EWS fallout: Centre may face clamour for quota beyond 50% | India News – Times of India

While the majority judgment is widely interpreted as having upended the quota ceiling that was till now held as inviolable, a careful reading shows that it has confined the 50% limit to quotas for SCs/STs/OBCs, while terming the EWS as beyond its pale. However, it has also termed the halfway limit as “not inflexible”, while discussing various Supreme Court orders, led by the landmark Indra Sawhney judgment, where judges have individually argued that the limit can be breached in “extraordinary situations”.
The impression post-EWS judgment is that the 50% bar can be crossed, but with a higher threshold. Shashank Ratnoo, an advocate specialising in reservation matters who also argued the EWS case, said, “A breach of 50% can be legitimised through a constitutional amendment under the rubric of extraordinary situation/circumstances.”

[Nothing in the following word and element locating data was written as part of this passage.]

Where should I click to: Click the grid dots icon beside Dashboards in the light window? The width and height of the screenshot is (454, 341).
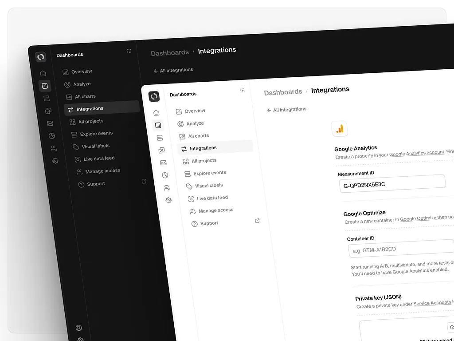pos(242,91)
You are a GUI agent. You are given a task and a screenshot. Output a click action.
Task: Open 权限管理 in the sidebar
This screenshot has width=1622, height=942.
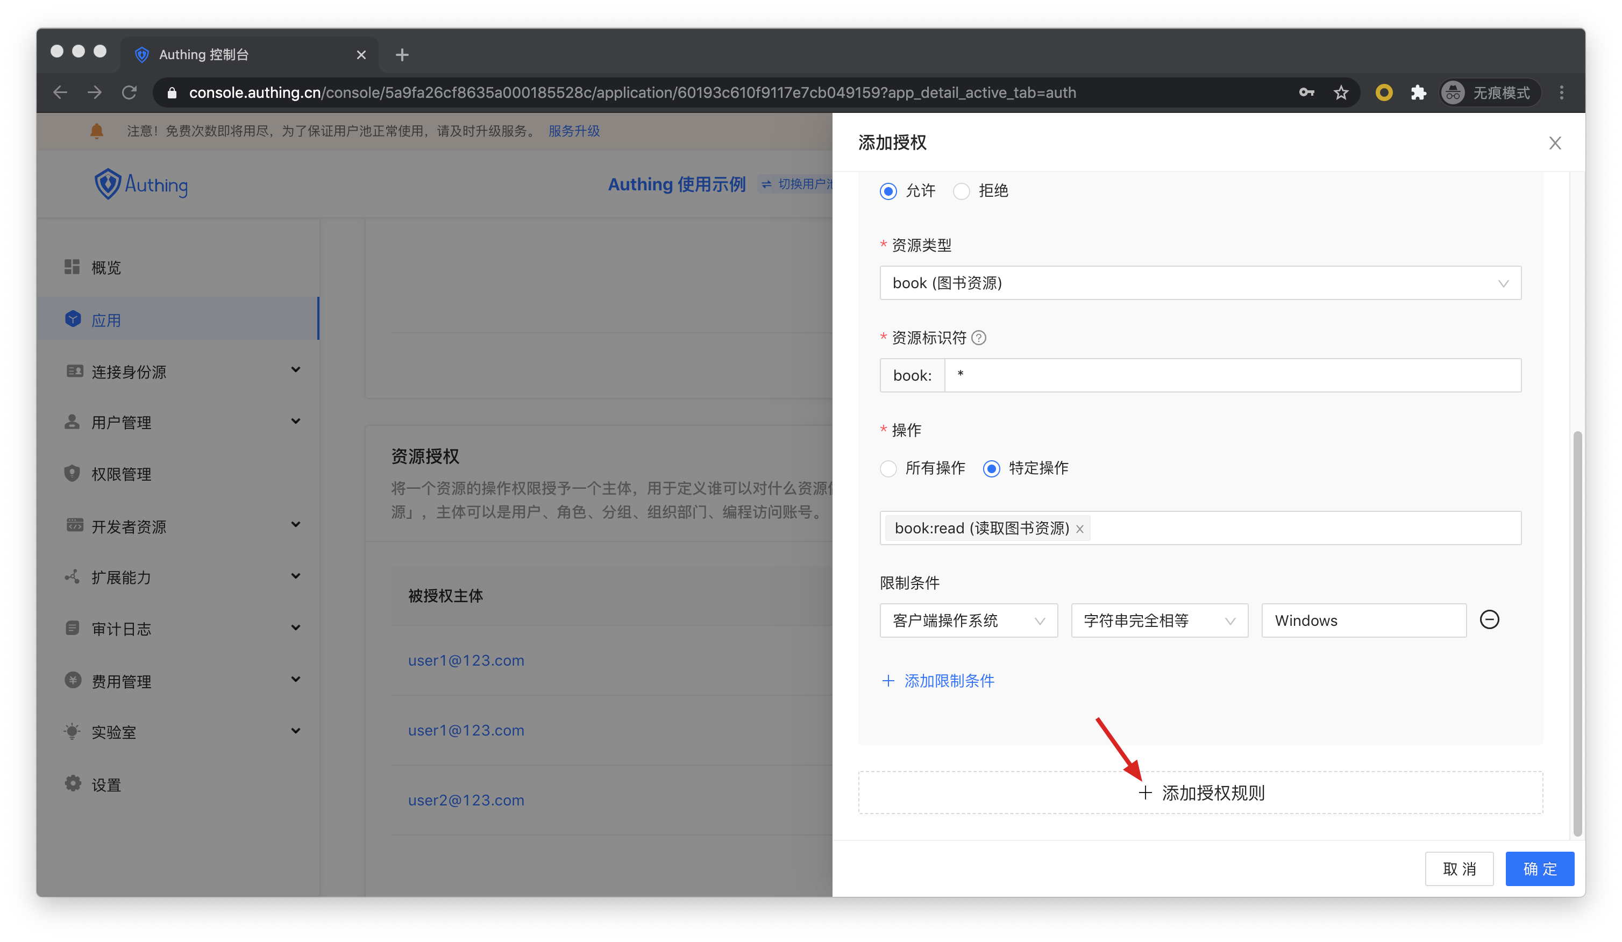coord(121,474)
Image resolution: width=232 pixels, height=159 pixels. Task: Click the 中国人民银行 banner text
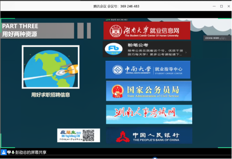pyautogui.click(x=156, y=135)
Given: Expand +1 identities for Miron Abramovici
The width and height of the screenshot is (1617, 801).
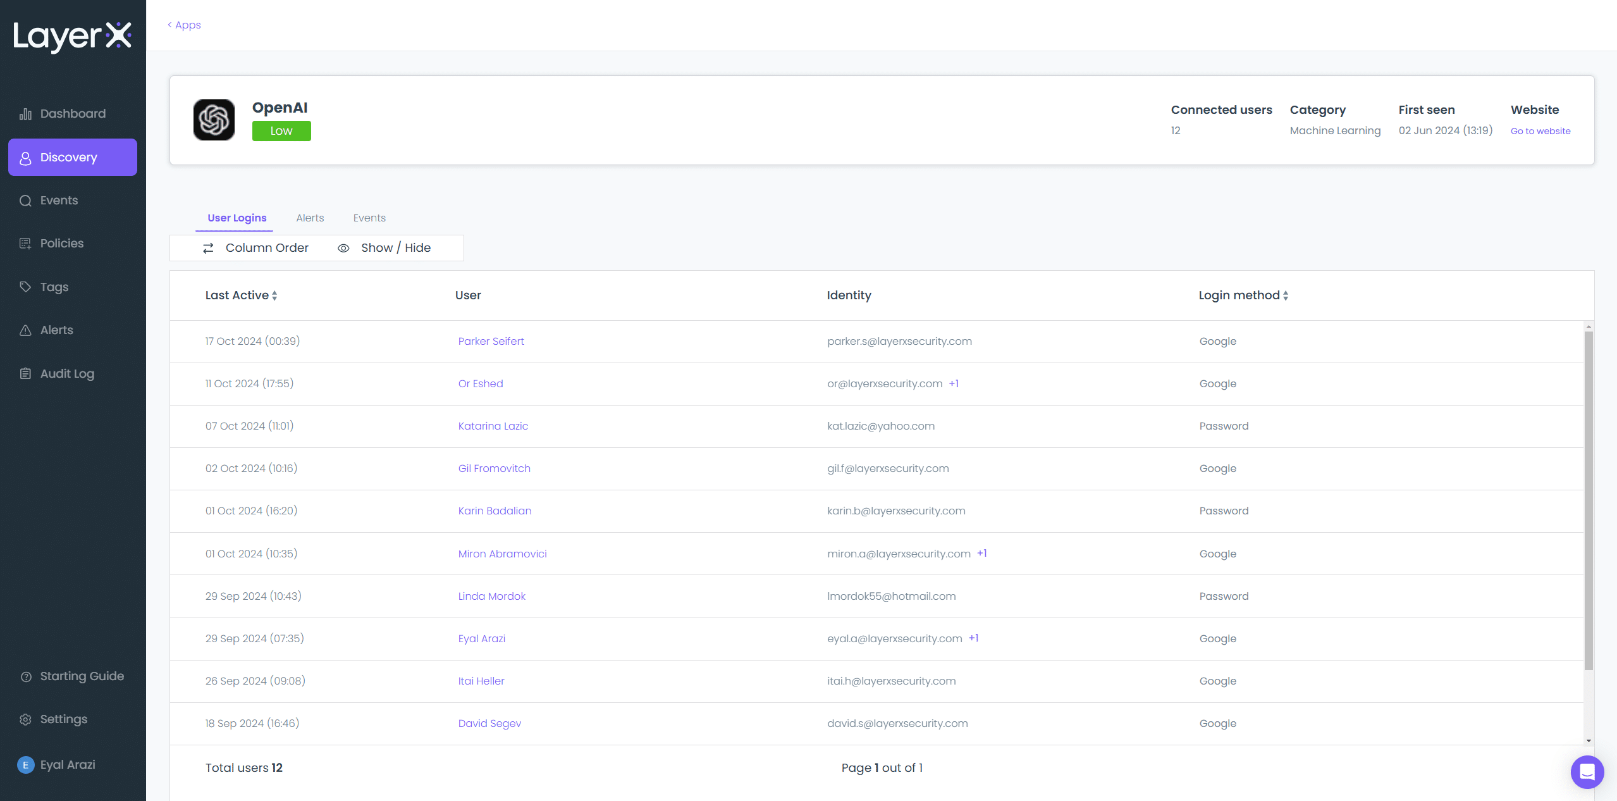Looking at the screenshot, I should click(981, 553).
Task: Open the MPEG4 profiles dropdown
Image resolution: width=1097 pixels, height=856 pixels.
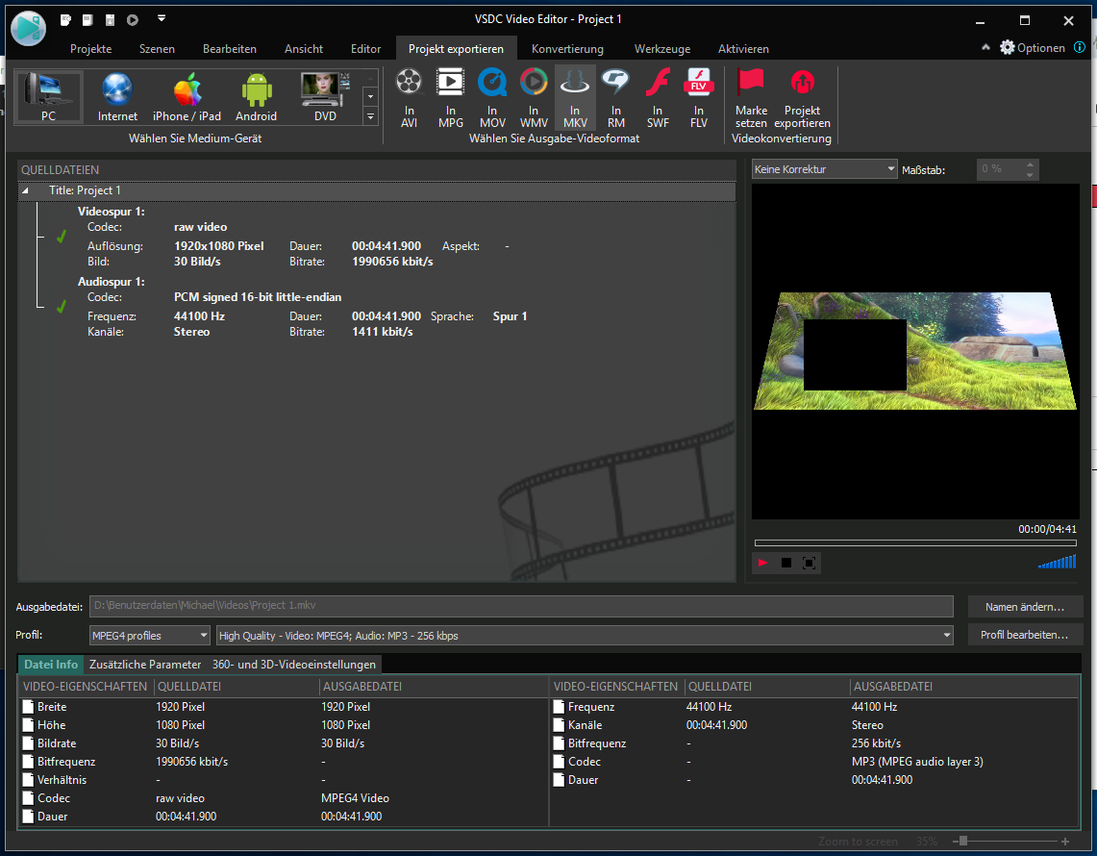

If states start petitioning the Centre for constitutional amendments to firewall their quota laws, the government would face a tough choice — a refusal would risk political costs in the form of antagonising interested social groups, while acceding to states’ pleas would not be easy as it would take quotas to unprecedented levels and seriously shrink the open category seats in jobs and education.
Within a week of the EWS judgment, several states have moved swiftly to increase local quotas. Bihar chief minister Nitish Kumar has demanded that the Centre remove the 50% ceiling while Jharkhand has raised the total state reservations to 77% by increasing the quantum for SCs/STs/OBCs.
On Sunday, two constituents of the ruling seven-party Mahagathbandhan in Bihar asked CM Nitish Kumar to bring a legislation in the assembly session, starting November 23, to raise the total reservation to 77% from the existing 50%. A demand has also been raised in Rajasthan that OBC quota should be increased from 21% to 27%.
Also, Rajasthan and Maharashtra have had their legal struggles against special measures adopted for Gujjar and Maratha communities.
The fresh spurt in quota initiatives in the wake of the EWS judgment is reminiscent of how states went on an overdrive after the EWS quotas were instituted by Modi government in January 2019. As reported by TOI on March 9, 2019, Madhya Pradesh and Rajasthan introduced the EWS reservations, and as they took the reservations beyond 50%, they used its cover to introduce separate legislations for caste quotas – while Rajasthan gave 5% reservation to Gujjar and four other castes, MP raised its OBC quota from 14% to 27%. In both cases, the total reservation went up to 64% and 70%, respectively, but later ran into a judicial blockade.